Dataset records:
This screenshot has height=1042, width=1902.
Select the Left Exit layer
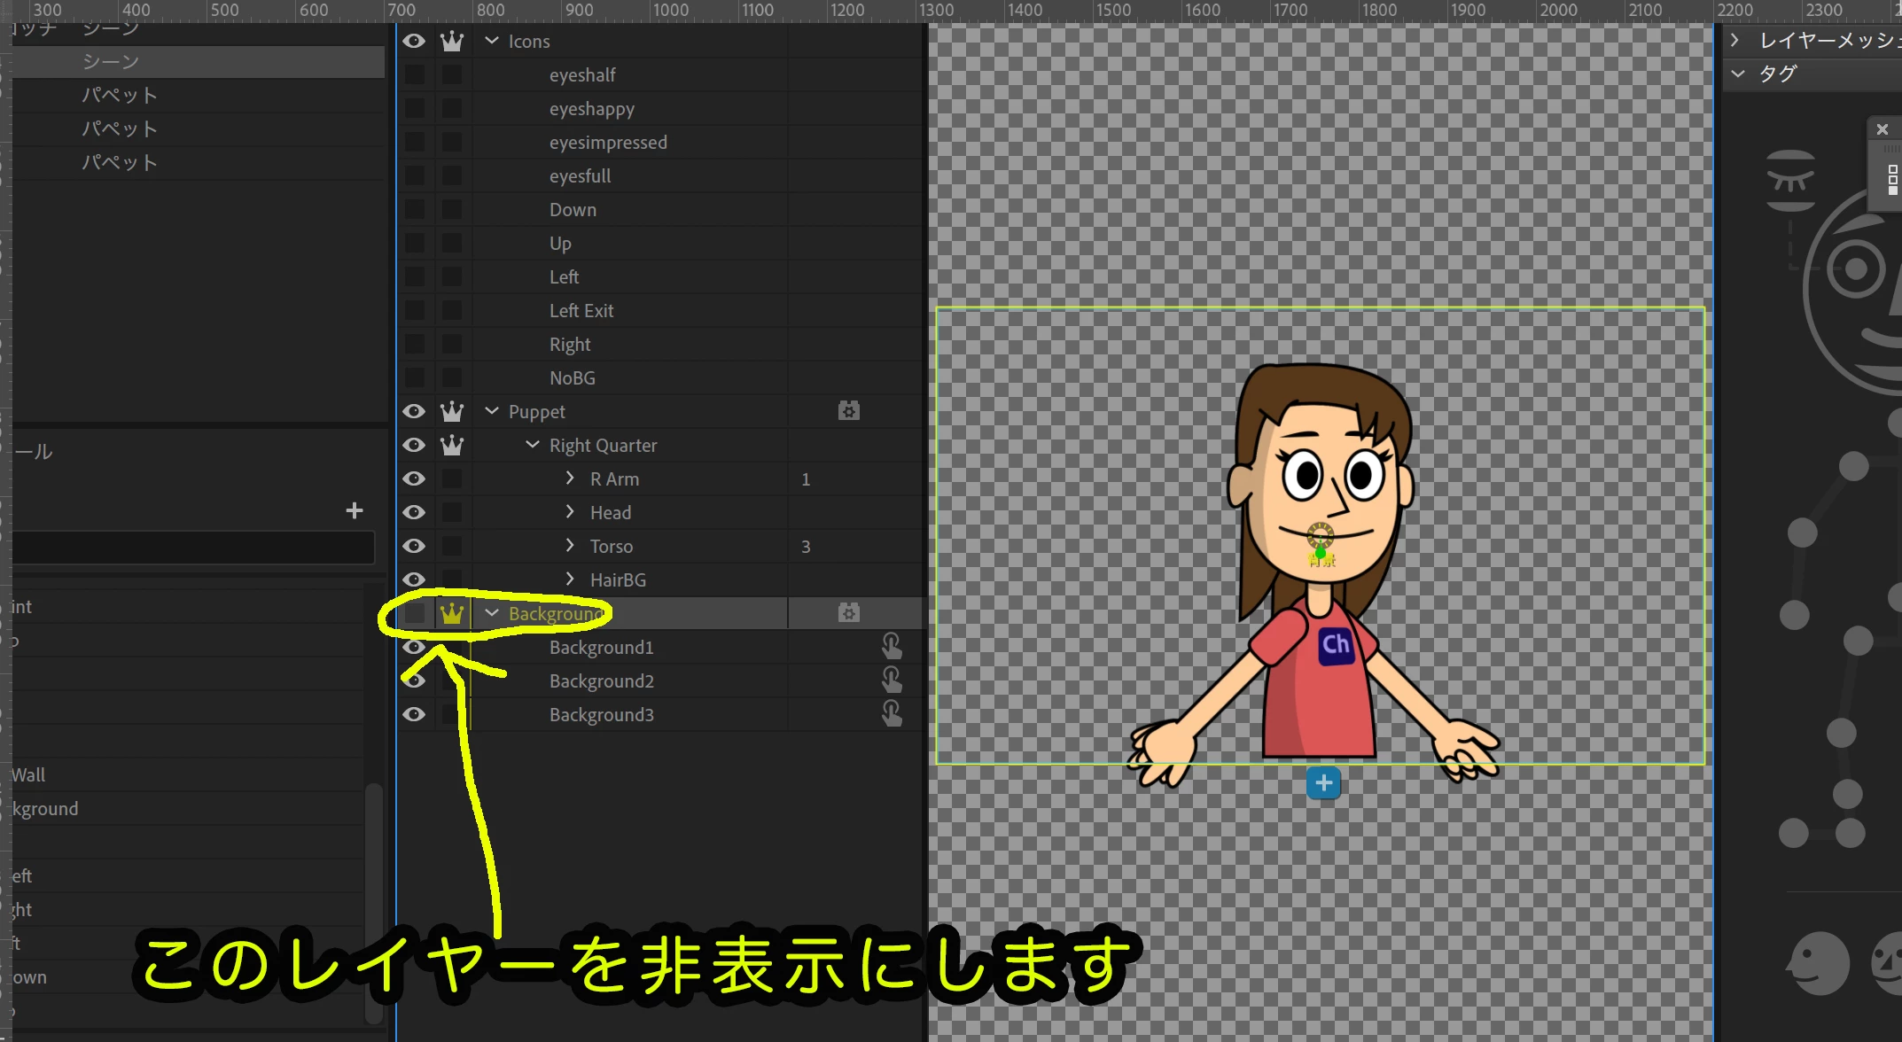tap(581, 311)
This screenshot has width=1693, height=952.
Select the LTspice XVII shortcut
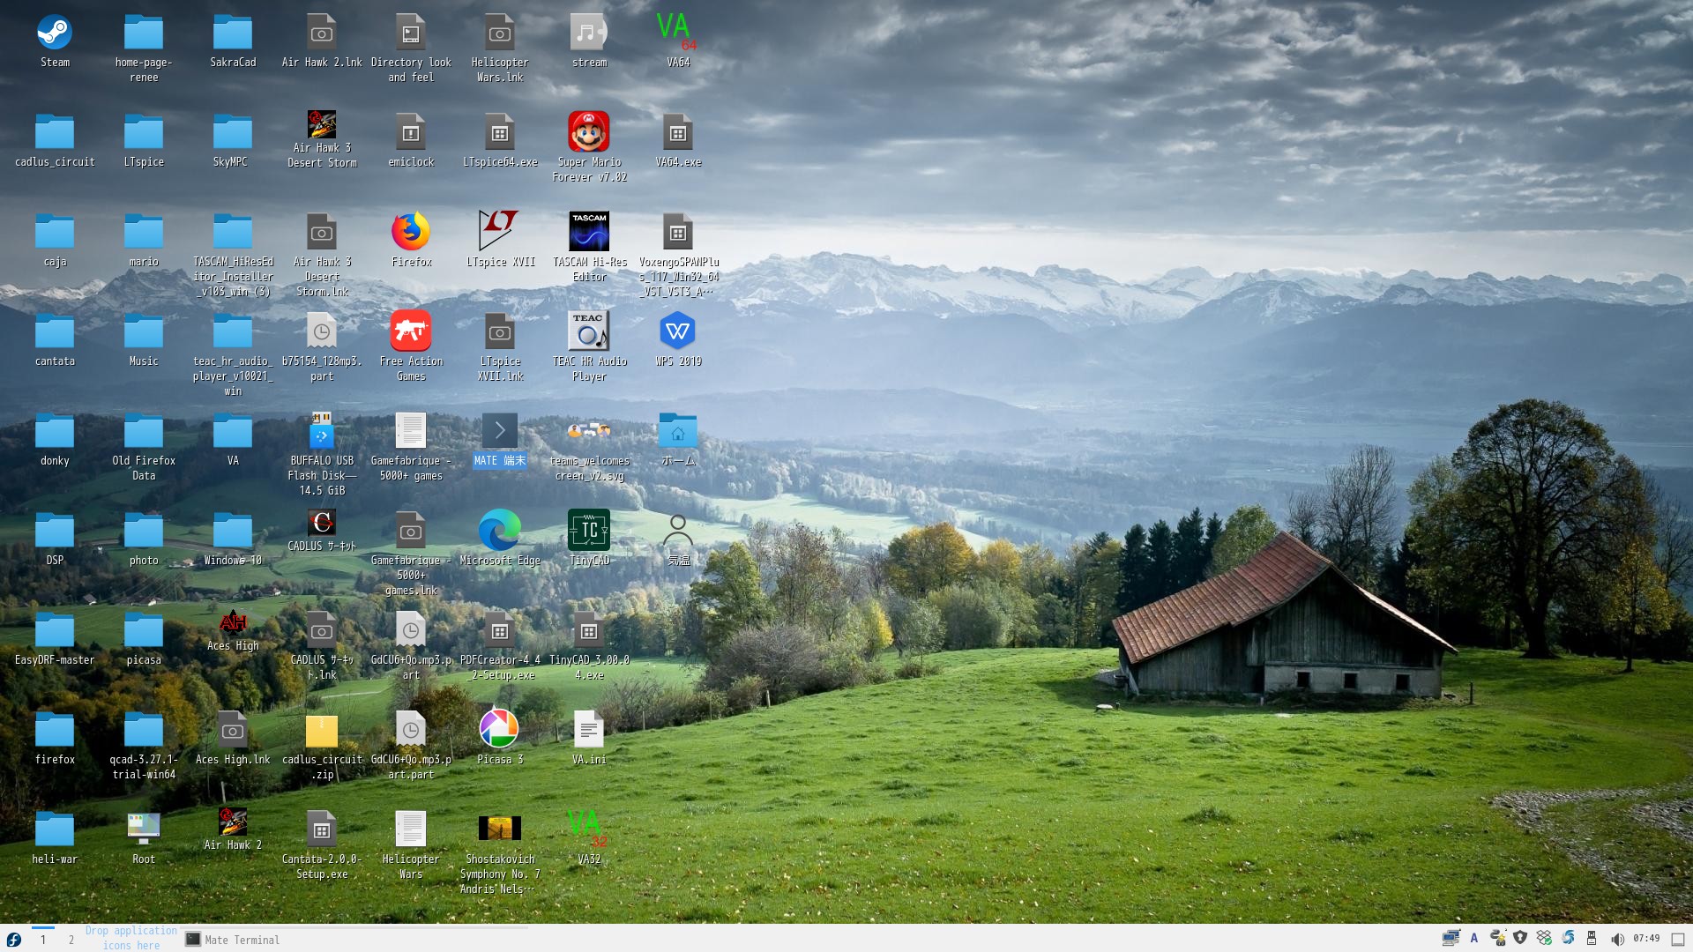(x=499, y=233)
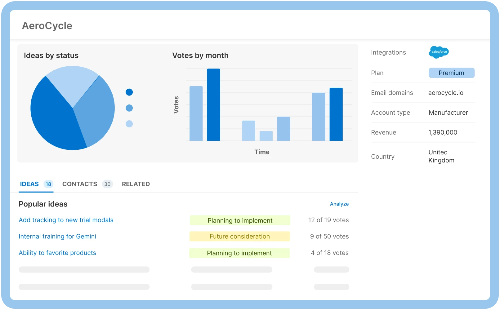Switch to the CONTACTS tab
The height and width of the screenshot is (310, 500).
[x=79, y=184]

TASK TO CARRY OUT: What lines in the records contain the word "This"? Return each one.

OUTPUT OF THE EXERCISE:
This screenshot has height=1042, width=1902.
This screenshot has width=1693, height=952.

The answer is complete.